UnitedHealth Group beat Wall Street targets for quarterly profit and raised its annual forecast on Friday, as the healthcare giant banks on membership growth in its federal government-backed health insurance plans.
UnitedHealth is among the largest players in the Medicare Advantage market, where private insurers offer an alternative to the original Medicare – the federal government’s health insurance plan for people aged 65 and older or those with certain disabilities.

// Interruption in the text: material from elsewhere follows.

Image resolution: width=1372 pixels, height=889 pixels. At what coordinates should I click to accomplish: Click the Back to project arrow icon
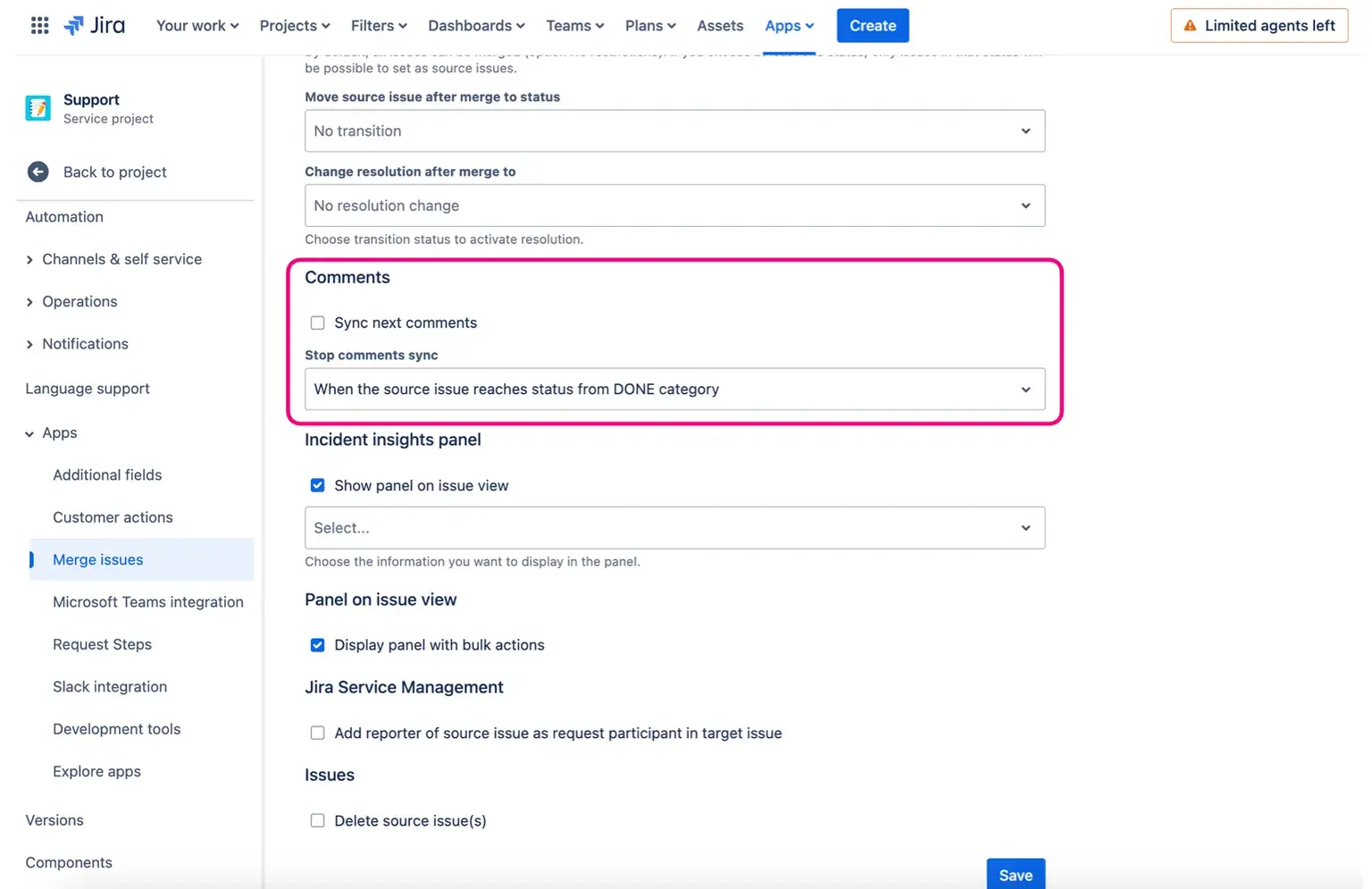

The industry bellwether’s strong Medicare outlook offers some relief at a time when health insurers are bracing to lose some members in their Medicaid plans – which cover healthcare costs for people with low incomes – as states remove pandemic-era guidelines to keep members continuously enrolled.
Medicare and Medicaid memberships make up a third of UnitedHealth’s health insurance business.
Shares of the Dow component were up nearly 1% at $530 before the bell.
Meanwhile, a slow recovery in non-urgent procedures helped lower medical costs at its insurance unit, driving the company’s first-quarter profit above expectations.
Health insurers stand to benefit as inflation and labor shortages threaten to hinder the number of non-urgent procedures that hospitals perform during the year, potentially leading to lower costs from medical claims.
The company’s medical cost ratio – the percentage of payout on claims compared with premiums – came in at 82.2%. Analysts had estimated 82.54%, according to Refinitiv IBES data.
UnitedHealth raised its adjusted 2023 profit forecast to between $24.50 and $25 per share, compared with its earlier estimate of $24.40 to $24.90 and market expectations of $24.94.
Excluding items, it reported a quarterly profit of $6.26 per share, beating estimates of $6.13.